## start Selection

The present invention relates to ways and means for effectively lowering the degree of elevated temperature to which the electronic panel and controls of an oven are subjected, in case of a domestic cooking/baking oven which has a pyrolitic-type self-cleaning cycle or mode of operation, e.g. during which the temperature of the oven cavity is raised to about 550°C for the purpose of carbonizing or burning-off encrustations and spills from the internal, bounding surface of the oven cavity.
Various previous U.S. patents are pertaining to cooling air flow path(s) inside a domestic cooking or baking oven in order to limit temperature elevation.
U.S. Pat. No. 4,354,084 HUSSLEIN relates to a double built-in baking oven unit which avoids intense heat development in the upper part of the housing. The upper oven is a microwave oven.
Cooling-air channels are located between the housing and the ovens. Inlet and outlet openings are disposed above the controls of the ovens and connected to a lower cooling air inlet opening located at a lower limit of the housing below the lower baking oven through a blower. Shielding plates are disposed both above and below the lower baking oven and are connected to lateral and rear shielding walls in order to form cooling-air channels.
The space formed in a built-in furniture unit and the shielding plates and walls are used as cooling-air channels.
The upper edge of the control panel is bordered by a ventilating strip provided with a hot-air outlet opening connected to a large enclosed hot-air exhaust channel or duct. A cooling air inlet opening extends approximately one third of the length of the strip and is connected through the microwave generator to one entry of the suction part of the blower so that the blower may directly draw the ambient air as cooling air from the outside. This cooling air current intensively cools the microwave generator.
The reduction of temperature comes from the long distance between the oven and the control panel over the microwave oven. It is well known that microwave ovens do not produce a lot of hot air because of microwave heating effect comes from molecule vibration inside the goods to be cooked. Furthermore the air is considerably mixed with fresh air coming from outside so that the temperature of exhausted air is not so high. Furthermore the exhaust channel is very large so that temperature on the control panel may be under 70°C
This principal advantage results from using numerous openings for fresh air in conjonction with the above said special type of air guidance. This arrangement is sufficient in the case of the double oven, one of both is a microwave oven but will be completely unefficient in the case of a single pyrolytic self-cleaning oven.

## end Selection

◆ Exercise task 1
In the oven-cooling passage, write out everything from "U.S. Pat. No." down to "form cooling-air channels.".
◆ Exercise task 2
According to the oven-cooling passage, why is "the temperature of exhausted air" not so high in the double built-in oven unit?
◆ Exercise task 3
Carry on the oven-cooling passage after its final sentence.
The lines that come next are separate material and have no connection to the oven-cooling passage.

## start Provided data

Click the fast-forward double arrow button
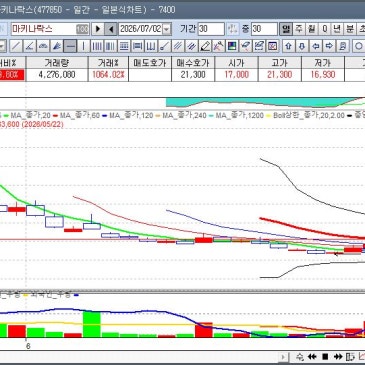The image size is (365, 365). (338, 357)
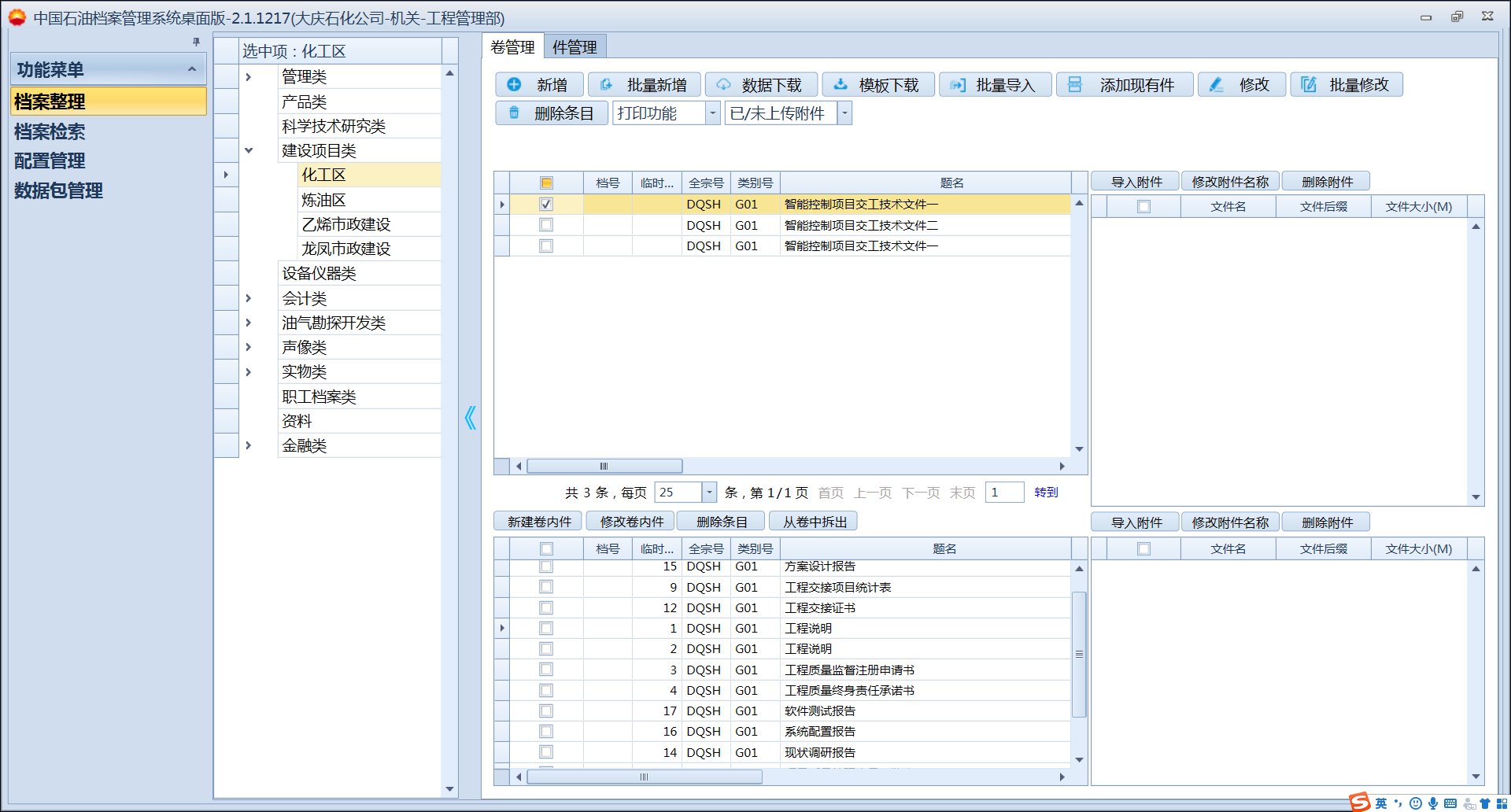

## end Provided data

◆ Written response 1
U.S. Pat. No. 4,354,084 HUSSLEIN relates to a double built-in baking oven unit which avoids intense heat development in the upper part of the housing. The upper oven is a microwave oven.
Cooling-air channels are located between the housing and the ovens. Inlet and outlet openings are disposed above the controls of the ovens and connected to a lower cooling air inlet opening located at a lower limit of the housing below the lower baking oven through a blower. Shielding plates are disposed both above and below the lower baking oven and are connected to lateral and rear shielding walls in order to form cooling-air channels.

◆ Written response 2
The exhausted air is not so high in temperature because it is considerably mixed with fresh air coming from outside. The upper oven is also a microwave oven, and microwave ovens do not produce a lot of hot air, since their heating comes from molecule vibration inside the goods being cooked.

◆ Written response 3
U.S. Pat. No. 4,331,124 SEIDEL relates to a gas-fueled oven capable of assuming safely high temperatures such as occur during pyrolytic self-clean cycles. According to this invention a blower is strategically positionned so as to provide flow of cooling air to the walls and the components. Exhaust channel opening is positionned above the control panel, the fresh air is sucked in from under the control panel. The fresh air flow and the hot air flow are mixed before evacuation so that temperature is quite reduced. This kind of method which consists in sucking in fresh air under the control panel and blowing it after mixing with hot air is quite logic and of course obvious. The control panel is not too much heated because of hot air escaping above its upper edge. Furthermore this kind of control panel is not provided with electronic components.
U.S. Pat. No. 4,375,213 KEMP relates to a pyrolytic self-clean gas-fueled built-in oven having means for passing cooling air over the heated walls. This kind of solution to overcome the problem of overheating during pyrolytic phase is particular to gas-fueled ovens. Of course the solution is achieved by exhausting the hot combustion products through an opening located below and between cooling air exhaust openings so that hot combustion air will upon rising mix with the exhausted cooling air outside the enclosure.
Separate exhaust openings for hot combustion air are located under the two superposed channels of exhausted cooling air.
This kind of disposition is typical of ovens provided with gas burners but will not be useful in case of an electronic control panel located in the upper part of the enclosure because temperature in this region is still too high for electronic components.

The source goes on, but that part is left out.